Max - the distance from the regression line of the point furthest above the line.
Median - median value of all of the residuals.
1Q and 3Q - the first and third quartiles of all the sorted residual values.
The line is a good fit with the data, we would expect residual values that are normally distributed around a mean of zero.
Std. Error - the statistical standard error for each of the coefficients.
Intercept: The estimated intercept of the regression line which is approximately -2.283.
Salary: The estimated coefficient for the “Salary” variable indicates the change in the dependent variable for a one-unit change in the independent variable which is approximately 0.0001013.
Significance codes: These asterisks denote the level of significance of the coefficients.
’***’ indicates very high significance, meaning the corresponding coefficient is highly likely to be different from zero.
Multiple R-squared: This value (0.957) is the proportion of the variance in the dependent variable that is predictable from the independent variable(s) which means 95.7% of the variability in “YearsExperience” can be explained by “Salary” in this model.
These results are from a linear regression analysis where the dependent variable is “YearsExperience” and the independent variable is “Salary”. Here’s an interpretation:
Residuals: These are the differences between the observed values of the dependent variable and the values predicted by the model. The summary statistics (Min, 1Q, Median, 3Q, Max) give information about the distribution of these residuals.
Intercept: The estimated intercept of the regression line. In this case, it’s approximately -2.283. Salary: The estimated coefficient for the “Salary” variable. It indicates the change in the dependent variable for a one-unit change in the independent variable. In this case, it’s approximately 0.0001013. Significance codes: These asterisks denote the level of significance of the coefficients. For instance, ’***’ indicates very high significance, meaning the corresponding coefficient is highly likely to be different from zero.

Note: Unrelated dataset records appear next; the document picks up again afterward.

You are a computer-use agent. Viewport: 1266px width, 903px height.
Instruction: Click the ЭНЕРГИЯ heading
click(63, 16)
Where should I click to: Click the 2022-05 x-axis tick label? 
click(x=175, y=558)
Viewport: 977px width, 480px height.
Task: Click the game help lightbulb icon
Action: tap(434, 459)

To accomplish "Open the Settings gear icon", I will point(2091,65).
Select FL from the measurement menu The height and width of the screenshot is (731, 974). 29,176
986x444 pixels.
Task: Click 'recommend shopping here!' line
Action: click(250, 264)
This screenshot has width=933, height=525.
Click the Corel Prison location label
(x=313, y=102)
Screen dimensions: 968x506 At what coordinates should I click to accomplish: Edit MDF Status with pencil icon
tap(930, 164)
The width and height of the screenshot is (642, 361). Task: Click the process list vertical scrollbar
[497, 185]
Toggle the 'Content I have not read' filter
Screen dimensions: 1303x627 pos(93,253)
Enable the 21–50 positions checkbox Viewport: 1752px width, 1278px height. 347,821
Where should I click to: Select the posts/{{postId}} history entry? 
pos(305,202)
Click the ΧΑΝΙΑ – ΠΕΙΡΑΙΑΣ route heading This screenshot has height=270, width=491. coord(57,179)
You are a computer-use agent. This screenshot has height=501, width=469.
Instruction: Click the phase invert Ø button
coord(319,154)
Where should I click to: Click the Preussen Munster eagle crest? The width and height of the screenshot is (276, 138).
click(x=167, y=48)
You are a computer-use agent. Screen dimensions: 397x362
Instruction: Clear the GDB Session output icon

Residual standard error: This is an estimate of the standard deviation of the error term in the regression model.
Multiple R-squared: This value (0.957) indicates the proportion of the variance in the dependent variable that is predictable from the independent variable(s). In other words, about 95.7% of the variability in “YearsExperience” can be explained by “Salary” in this model.
Adjusted R-squared: is number of predictors in the model. It’s often considered a more reliable measure when there are multiple predictors.
F-statistic and p-value: The F-statistic tests the overall significance of the regression model. The low p-value (< 2.2e-16) implies that the regression model is statistically significant, i.e., at least one independent variable has a non-zero coefficient in predicting the dependent variable.
As indicated by the high R-squared value and the significance of the coefficients, the Overall model seems to fit the data well.
The following function calls produce the residuals plot for our model:
plot(fitted(df_data.lm),resid(df_data.lm))
Another test of the residuals uses the quantile-versus-quantile, or Q-Q,
plot.
qqnorm(resid(df_data.lm))
qqline(resid(df_data.lm))
If the residuals were normally distributed, we would expect the points
plotted in this figure to follow a straight line.
As we see that the two ends does not diverge considerably from that line.
This indicates that the residuals are normally distributed.
par(mfrow=c(2,2))
plot(df_data.lm)
The “Scale-Location” plot is above is an alternate way of visualizing
the residuals versus fitted values from the linear regression model.